The span to repeat in the listing below runs from the line containing "DOWNLOAD APLIKASI (106, 1403)" to the line containing "مسكن (176, 30)", inclusive. Repeat it exactly, and only it.

----------

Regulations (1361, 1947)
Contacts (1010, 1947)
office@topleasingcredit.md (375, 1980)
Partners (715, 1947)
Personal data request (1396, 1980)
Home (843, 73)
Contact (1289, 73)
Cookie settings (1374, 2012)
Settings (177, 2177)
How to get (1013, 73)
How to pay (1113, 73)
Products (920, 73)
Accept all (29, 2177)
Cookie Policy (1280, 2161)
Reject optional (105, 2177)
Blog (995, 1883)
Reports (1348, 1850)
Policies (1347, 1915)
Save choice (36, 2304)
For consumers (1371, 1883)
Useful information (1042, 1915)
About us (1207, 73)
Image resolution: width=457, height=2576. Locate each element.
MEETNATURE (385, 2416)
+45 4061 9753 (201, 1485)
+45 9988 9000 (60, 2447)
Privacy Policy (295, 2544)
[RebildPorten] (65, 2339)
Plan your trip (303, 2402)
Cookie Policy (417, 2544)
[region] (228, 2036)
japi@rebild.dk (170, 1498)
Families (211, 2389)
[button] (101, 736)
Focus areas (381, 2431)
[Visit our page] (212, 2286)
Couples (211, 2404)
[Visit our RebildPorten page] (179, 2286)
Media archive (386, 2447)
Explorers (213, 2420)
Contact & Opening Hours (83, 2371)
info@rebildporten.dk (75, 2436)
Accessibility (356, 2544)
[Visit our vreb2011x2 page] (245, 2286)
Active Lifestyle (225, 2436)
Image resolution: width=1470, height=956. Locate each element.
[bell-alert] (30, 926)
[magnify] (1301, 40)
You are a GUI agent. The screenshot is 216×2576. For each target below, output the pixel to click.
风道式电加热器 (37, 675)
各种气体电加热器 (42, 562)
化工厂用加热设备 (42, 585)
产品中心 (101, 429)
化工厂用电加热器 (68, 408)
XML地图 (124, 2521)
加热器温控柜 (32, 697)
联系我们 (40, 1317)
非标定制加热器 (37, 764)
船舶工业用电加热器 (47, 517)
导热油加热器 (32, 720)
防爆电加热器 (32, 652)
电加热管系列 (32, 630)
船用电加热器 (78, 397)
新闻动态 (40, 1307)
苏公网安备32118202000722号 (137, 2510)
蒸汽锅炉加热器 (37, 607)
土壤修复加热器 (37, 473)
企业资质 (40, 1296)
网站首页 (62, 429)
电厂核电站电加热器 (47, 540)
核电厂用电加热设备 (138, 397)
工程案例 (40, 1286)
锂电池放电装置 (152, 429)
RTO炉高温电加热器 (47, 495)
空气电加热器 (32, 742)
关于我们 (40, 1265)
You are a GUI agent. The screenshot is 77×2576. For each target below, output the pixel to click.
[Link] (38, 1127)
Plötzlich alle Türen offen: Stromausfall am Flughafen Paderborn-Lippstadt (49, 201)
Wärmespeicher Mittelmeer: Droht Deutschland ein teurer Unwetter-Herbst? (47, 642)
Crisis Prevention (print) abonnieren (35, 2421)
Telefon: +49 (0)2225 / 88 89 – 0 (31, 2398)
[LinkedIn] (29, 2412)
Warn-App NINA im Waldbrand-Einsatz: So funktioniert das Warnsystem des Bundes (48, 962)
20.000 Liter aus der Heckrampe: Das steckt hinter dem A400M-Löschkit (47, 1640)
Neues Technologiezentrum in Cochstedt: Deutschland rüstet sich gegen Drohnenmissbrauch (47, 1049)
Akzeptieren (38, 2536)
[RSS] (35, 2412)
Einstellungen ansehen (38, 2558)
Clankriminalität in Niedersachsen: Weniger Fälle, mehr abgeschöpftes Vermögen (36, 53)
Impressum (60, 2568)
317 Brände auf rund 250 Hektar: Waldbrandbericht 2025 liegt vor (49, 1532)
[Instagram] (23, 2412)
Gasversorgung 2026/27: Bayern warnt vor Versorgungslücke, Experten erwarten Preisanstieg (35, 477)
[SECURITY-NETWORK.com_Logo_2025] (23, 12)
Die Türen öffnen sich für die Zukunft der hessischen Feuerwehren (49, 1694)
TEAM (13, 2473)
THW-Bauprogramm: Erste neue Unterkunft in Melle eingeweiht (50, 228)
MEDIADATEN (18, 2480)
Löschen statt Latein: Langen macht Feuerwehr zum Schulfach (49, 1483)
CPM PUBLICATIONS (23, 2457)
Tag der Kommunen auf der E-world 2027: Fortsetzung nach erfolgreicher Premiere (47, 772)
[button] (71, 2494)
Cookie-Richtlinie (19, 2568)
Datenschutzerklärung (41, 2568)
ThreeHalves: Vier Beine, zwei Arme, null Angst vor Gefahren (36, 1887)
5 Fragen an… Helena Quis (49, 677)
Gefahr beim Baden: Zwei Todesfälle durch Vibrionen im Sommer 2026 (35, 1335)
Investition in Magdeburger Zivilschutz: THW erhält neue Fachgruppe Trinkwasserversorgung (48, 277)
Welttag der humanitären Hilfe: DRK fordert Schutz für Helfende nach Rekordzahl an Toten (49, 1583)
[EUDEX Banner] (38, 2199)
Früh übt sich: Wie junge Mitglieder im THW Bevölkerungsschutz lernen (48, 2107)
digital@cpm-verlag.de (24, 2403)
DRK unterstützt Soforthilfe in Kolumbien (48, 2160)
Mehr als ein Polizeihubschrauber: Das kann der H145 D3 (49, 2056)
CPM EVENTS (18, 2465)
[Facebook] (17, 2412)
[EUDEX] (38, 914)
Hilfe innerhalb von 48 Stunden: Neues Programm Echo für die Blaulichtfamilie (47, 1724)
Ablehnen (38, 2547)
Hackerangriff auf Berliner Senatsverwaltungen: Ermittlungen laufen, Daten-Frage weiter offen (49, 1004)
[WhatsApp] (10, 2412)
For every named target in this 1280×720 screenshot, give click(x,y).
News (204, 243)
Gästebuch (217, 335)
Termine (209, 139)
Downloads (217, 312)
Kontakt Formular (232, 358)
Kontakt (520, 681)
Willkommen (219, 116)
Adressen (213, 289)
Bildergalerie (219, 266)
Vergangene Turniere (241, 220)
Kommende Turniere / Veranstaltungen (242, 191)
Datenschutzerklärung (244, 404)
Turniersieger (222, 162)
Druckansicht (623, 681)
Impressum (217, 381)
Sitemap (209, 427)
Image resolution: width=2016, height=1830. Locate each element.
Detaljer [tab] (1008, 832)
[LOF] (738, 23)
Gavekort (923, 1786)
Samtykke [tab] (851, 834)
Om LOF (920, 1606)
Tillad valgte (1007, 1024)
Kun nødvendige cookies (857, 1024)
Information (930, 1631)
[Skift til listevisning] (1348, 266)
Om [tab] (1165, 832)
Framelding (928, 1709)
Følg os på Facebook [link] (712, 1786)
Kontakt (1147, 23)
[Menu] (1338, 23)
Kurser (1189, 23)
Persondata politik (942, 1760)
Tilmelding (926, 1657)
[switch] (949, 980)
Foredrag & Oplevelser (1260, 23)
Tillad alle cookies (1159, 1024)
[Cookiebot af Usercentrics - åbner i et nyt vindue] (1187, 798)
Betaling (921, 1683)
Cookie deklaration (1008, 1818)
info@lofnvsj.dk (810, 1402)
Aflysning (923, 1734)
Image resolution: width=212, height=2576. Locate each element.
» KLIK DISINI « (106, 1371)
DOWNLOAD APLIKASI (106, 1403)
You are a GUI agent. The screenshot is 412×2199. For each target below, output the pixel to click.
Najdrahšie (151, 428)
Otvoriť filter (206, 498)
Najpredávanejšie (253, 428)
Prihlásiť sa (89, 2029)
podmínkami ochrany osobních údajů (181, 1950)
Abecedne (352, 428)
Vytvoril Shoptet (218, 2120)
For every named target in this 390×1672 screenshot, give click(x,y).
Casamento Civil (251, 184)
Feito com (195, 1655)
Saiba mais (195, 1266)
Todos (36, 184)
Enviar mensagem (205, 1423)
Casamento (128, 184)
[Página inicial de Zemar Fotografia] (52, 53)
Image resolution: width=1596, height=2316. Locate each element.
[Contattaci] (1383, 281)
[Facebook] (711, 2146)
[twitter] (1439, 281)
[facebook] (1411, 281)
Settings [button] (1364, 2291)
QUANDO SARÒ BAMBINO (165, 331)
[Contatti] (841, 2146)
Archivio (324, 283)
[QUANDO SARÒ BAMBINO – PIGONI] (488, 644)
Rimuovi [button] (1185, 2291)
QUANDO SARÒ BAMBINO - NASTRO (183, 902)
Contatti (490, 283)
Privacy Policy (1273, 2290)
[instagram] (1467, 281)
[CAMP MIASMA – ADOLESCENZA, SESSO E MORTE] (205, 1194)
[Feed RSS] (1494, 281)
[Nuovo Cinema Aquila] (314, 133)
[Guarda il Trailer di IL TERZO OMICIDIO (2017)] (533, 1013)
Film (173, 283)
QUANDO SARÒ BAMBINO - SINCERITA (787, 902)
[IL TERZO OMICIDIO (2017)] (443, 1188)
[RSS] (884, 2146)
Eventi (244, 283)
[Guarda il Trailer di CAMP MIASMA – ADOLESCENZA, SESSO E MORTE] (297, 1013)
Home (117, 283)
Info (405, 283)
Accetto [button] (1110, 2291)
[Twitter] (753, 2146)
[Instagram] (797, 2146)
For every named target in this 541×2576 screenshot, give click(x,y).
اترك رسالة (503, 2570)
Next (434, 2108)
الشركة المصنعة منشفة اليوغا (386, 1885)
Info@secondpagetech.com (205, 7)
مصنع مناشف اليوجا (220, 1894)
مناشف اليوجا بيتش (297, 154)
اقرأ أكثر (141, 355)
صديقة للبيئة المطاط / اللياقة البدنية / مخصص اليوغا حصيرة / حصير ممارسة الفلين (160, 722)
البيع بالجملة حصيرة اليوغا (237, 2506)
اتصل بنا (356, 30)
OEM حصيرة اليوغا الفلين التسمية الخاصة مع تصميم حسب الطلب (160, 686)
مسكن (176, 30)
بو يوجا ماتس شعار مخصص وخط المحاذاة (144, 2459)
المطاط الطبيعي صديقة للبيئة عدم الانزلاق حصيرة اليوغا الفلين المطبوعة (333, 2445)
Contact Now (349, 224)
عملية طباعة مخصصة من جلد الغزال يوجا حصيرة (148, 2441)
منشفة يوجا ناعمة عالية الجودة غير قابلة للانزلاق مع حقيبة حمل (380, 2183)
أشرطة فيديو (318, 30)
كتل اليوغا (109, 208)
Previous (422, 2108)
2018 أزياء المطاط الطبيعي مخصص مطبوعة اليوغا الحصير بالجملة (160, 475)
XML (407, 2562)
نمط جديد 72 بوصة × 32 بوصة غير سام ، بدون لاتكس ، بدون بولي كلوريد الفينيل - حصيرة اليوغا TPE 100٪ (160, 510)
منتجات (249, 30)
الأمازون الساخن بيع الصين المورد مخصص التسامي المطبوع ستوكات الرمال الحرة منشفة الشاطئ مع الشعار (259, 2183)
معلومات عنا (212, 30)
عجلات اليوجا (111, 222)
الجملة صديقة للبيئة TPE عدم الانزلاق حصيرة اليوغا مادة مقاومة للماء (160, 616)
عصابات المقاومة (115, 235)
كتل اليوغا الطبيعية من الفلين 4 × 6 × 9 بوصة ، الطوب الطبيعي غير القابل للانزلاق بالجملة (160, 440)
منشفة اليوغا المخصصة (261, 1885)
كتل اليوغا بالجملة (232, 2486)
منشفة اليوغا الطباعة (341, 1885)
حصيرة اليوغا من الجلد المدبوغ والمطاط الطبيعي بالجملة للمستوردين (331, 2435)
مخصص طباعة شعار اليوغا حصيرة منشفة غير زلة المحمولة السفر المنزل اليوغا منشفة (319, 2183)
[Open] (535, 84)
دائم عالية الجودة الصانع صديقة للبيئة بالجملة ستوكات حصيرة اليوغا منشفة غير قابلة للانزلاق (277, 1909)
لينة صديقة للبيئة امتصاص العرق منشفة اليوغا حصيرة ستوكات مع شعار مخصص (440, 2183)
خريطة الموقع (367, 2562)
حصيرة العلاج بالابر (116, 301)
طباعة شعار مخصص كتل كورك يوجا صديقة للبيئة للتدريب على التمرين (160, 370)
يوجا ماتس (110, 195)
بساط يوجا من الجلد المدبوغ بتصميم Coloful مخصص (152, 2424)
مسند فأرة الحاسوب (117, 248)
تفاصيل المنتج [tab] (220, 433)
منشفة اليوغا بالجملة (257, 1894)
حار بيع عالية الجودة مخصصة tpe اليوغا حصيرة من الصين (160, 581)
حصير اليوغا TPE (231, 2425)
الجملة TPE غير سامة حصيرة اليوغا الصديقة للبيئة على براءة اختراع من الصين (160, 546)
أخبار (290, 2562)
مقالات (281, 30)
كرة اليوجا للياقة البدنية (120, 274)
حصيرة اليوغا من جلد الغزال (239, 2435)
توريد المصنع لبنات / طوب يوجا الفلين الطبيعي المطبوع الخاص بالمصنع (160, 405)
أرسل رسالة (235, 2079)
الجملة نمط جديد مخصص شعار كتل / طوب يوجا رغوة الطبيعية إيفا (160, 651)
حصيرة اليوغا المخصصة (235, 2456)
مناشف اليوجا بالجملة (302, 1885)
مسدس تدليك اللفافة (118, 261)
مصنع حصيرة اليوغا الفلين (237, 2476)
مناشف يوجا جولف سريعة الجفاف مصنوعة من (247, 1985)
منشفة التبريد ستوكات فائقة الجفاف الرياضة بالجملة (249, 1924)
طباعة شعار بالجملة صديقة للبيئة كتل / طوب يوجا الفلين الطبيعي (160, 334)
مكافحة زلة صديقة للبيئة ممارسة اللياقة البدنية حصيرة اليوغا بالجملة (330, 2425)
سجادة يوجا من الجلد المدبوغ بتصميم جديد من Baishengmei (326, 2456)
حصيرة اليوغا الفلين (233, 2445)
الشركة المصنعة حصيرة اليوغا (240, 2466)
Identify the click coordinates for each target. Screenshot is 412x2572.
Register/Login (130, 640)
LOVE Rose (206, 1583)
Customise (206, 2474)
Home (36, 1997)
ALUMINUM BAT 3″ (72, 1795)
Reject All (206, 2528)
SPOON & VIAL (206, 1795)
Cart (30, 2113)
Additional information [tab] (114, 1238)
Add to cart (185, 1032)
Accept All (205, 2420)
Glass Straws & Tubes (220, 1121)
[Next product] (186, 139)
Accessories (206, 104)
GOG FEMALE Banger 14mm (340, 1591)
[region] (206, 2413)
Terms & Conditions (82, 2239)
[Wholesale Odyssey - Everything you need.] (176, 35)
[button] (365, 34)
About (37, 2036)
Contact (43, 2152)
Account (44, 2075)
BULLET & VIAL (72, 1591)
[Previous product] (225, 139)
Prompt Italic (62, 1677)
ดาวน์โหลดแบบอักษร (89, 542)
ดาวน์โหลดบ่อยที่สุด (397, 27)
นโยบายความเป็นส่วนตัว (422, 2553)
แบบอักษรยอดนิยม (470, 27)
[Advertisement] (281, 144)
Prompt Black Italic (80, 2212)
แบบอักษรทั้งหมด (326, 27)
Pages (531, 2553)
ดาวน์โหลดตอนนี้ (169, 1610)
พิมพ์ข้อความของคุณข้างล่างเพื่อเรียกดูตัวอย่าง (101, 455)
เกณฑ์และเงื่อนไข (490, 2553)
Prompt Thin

----------

ANSWER AREA:
DOWNLOAD APLIKASI (106, 1403)
You are a GUI agent. The screenshot is 412×2199. For each target below, output the pixel to click.
Najdrahšie (151, 428)
Otvoriť filter (206, 498)
Najpredávanejšie (253, 428)
Prihlásiť sa (89, 2029)
podmínkami ochrany osobních údajů (181, 1950)
Abecedne (352, 428)
Vytvoril Shoptet (218, 2120)
For every named target in this 390×1672 screenshot, give click(x,y).
Casamento Civil (251, 184)
Feito com (195, 1655)
Saiba mais (195, 1266)
Todos (36, 184)
Enviar mensagem (205, 1423)
Casamento (128, 184)
[Página inicial de Zemar Fotografia] (52, 53)
Image resolution: width=1596, height=2316. Locate each element.
[Contattaci] (1383, 281)
[Facebook] (711, 2146)
[twitter] (1439, 281)
[facebook] (1411, 281)
Settings [button] (1364, 2291)
QUANDO SARÒ BAMBINO (165, 331)
[Contatti] (841, 2146)
Archivio (324, 283)
[QUANDO SARÒ BAMBINO – PIGONI] (488, 644)
Rimuovi [button] (1185, 2291)
QUANDO SARÒ BAMBINO - NASTRO (183, 902)
Contatti (490, 283)
Privacy Policy (1273, 2290)
[instagram] (1467, 281)
[CAMP MIASMA – ADOLESCENZA, SESSO E MORTE] (205, 1194)
[Feed RSS] (1494, 281)
[Nuovo Cinema Aquila] (314, 133)
[Guarda il Trailer di IL TERZO OMICIDIO (2017)] (533, 1013)
Film (173, 283)
QUANDO SARÒ BAMBINO - SINCERITA (787, 902)
[IL TERZO OMICIDIO (2017)] (443, 1188)
[RSS] (884, 2146)
Eventi (244, 283)
[Guarda il Trailer di CAMP MIASMA – ADOLESCENZA, SESSO E MORTE] (297, 1013)
Home (117, 283)
Info (405, 283)
Accetto [button] (1110, 2291)
[Twitter] (753, 2146)
[Instagram] (797, 2146)
For every named target in this 541×2576 screenshot, give click(x,y).
اترك رسالة (503, 2570)
Next (434, 2108)
الشركة المصنعة منشفة اليوغا (386, 1885)
Info@secondpagetech.com (205, 7)
مصنع مناشف اليوجا (220, 1894)
مناشف اليوجا بيتش (297, 154)
اقرأ أكثر (141, 355)
صديقة للبيئة المطاط / اللياقة البدنية / مخصص اليوغا حصيرة / حصير ممارسة الفلين (160, 722)
البيع بالجملة حصيرة اليوغا (237, 2506)
اتصل بنا (356, 30)
OEM حصيرة اليوغا الفلين التسمية الخاصة مع تصميم حسب الطلب (160, 686)
مسكن (176, 30)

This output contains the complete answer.